The gardens were laid out on former rural rough pasture between 1894 and 1913 and in 1956, the formal rose garden with rough artificial stone walls and crazy paving paths was created. The land is owned by Thames Water because the New River runs under here. That’s why no houses have been built on the land. The New River, which the local authority class as an Ancient Monument, is an artificial waterway constructed in 1609-13 to bring fresh drinking water into London from springs near Ware in Hertfordshire and later from the River Lea and other sources.
I found, tucked away on a neighbourhood forum, a claim that Lloyds Bank filmed one of their television ads in the gardens last December. I have always thought those black horses were CGI and I think I must be right because, had they been real, I think there would be more about it – probably including complaints about the ground being churned up by stampeding horses.
There are benches in the gardens, but no café, toilets or playground. We could hear children playing and went to look, couldn’t find the source of the sound, and Jack got cross with me for making him come out to such a place when ‘Shark Tale’ was on television (for the umpteenth time). But I thought it was a pretty, restful spot and would go there again if Jack allowed repeat visits.
Judith Field
Nightingale and Avenue Gardens, Bounds Green Road, London N22 8DW
09/09/2022 11:17:32 AM
67. Bruce Castle Park
This large, historic park is in Tottenham and its use as parkland dates back to the early eleventh century. It was created from the remains of the ancient Bruce Castle family estate, bought by the local authority in 1892, when it became the first park in Tottenham. It won the Green Flag Award in 2003 and has kept it ever since.
A huge ancient oak tree dominates the northern side of the park. It’s over 450 years old and came runner up in the Woodland Trust’s Tree of the Year award in 2018. There is a downloadable tree trail through the park for children to follow and identify ten different trees.
The park is home to a Holocaust Memorial Garden, created by young offenders as part of their rehabilitation. Apart from a small plaque with gold letters carved into a piece of black stone, there is a sculpture made from six wooden railway sleepers, representing the murdered six million Jews. Each has a single name carved on it: the first names of the six offenders who created the memorial. At the edge of the garden sculpture represents prison bars and barbed wire.

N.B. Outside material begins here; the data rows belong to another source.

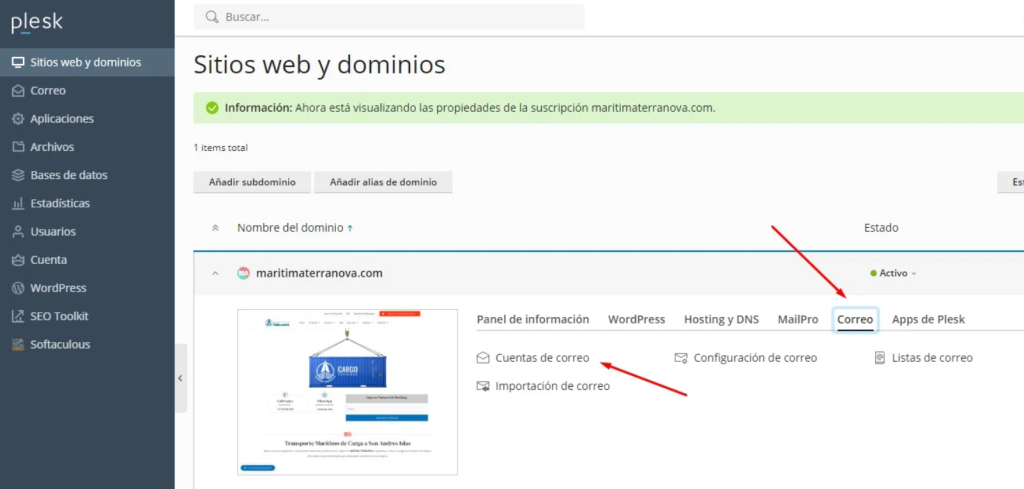This screenshot has width=1024, height=489.
Task: Click the Estadísticas chart icon
Action: (x=18, y=203)
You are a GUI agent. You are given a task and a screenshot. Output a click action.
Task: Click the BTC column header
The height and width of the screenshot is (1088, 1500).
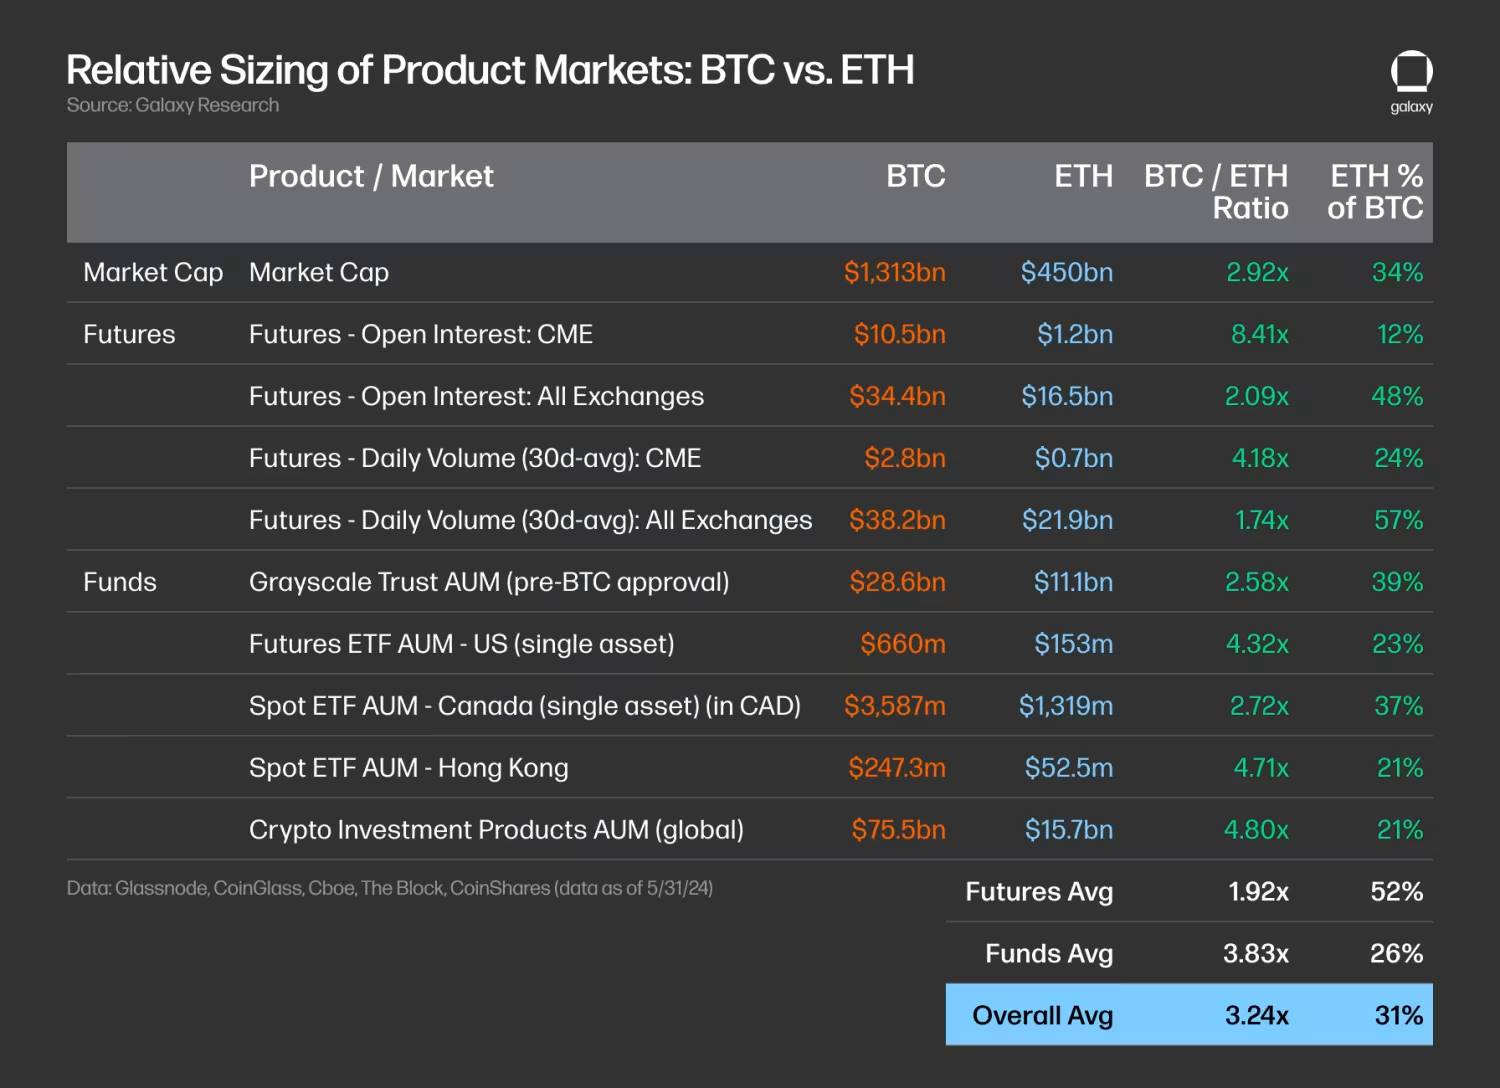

In the park, there are also basketball and tennis courts, table tennis tables, a multi-use games area, picnic area and a children’s playground. There’s also a paddling pool, open at weekends during the summer months and all day during the school summer holidays.
Bruce Castle Museum, located in the park and opened in 1927, is a Grade I listed sixteenth century manor house rather than a castle. It houses Haringey’s local history collections and archives, and the history of the Royal Mail, because the 19th century the manor house became a school with Sir Rowland Hill, the man who invented the postage stamp, as headteacher. The museum is open from Wednesday to Sunday, 1 to 5pm.
The ghost of a lady is alleged often to be seen wandering the grounds of Bruce Castle Park and it’s believed that the ghost is that of Lady Constantina Lucy, who lived in the house in 1680. We didn’t see anything looking like a ghost, and as I don’t believe in them anyway, I wouldn’t have seen it if it had been there.
The park also has a café, and there are toilets in the museum. There is a car park behind the museum, reachable via Church Lane, N17. We found space to park on the road, for which we had to pay.